Use of stable isotopes to understand run‐off generation processes in the Red River Delta

This paper presents the use of stable isotopes of water for hydrological characterization and flow component partitioning in the Red River Delta (RRD), the downstream section of the Red River. Water samples were collected monthly during 2015 from the mainstream section of the river and its right bank tributaries flowing through the RRD. In general, O-18 and H-2 river signatures were depleted in summer-autumn (May-October) and elevated in winter-spring (November-April), displaying seasonal variation in response to regional monsoon air mass contest. The Pacific equatorial-maritime air mass dominates in summer and the northern Asia continental air mass controls in winter.
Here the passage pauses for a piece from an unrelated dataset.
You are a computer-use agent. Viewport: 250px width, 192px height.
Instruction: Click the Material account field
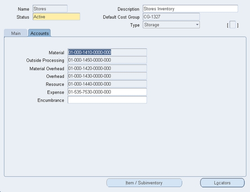click(107, 52)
Results show that water of the RRD tributaries stems solely from local sources and is completely separated from water arriving from upstream subbasins. This separation is due to the extensive management of the RRD (e.g., dykes and dams) for the purposes of irrigation and inundation prevention. Mainstream river section O-18 and H-2 compositions range from -10.58 and -73.74 parts per thousand to -6.80 and -43.40 parts per thousand, respectively, and the corresponding ranges inside the RRD were from -9.35 and -64.27 parts per thousand to -2.09 and -15.80 parts per thousand. A combination of data analysis and hydrological simulation confirms the role of upstream hydropower reservoirs in retaining and mixing upstream water. River water inside the RRD experienced strong evaporation characterized by depleted d-excess values, becoming negative in summer. On the other hand, the main stream of the Red River has d-excess values around 10 parts per thousand, indicating moderate evaporation. Hydrograph separation shows that in upstream subbasins, the groundwater fraction dominates the river flow composition, especially during low flow regimes. Inside the RRD, the river receives groundwater during the dry season, whereas groundwater replenishment occurs in the rainy season. Annual evaporation obtained from this hydrograph separation computation was about 6.3% of catchment discharge, the same order as deduced from the difference between subbasin precipitation and discharge values. This study shows the necessity to re-evaluate empirical approaches in large river hydrology assessment schemes, especially in the context of climate change.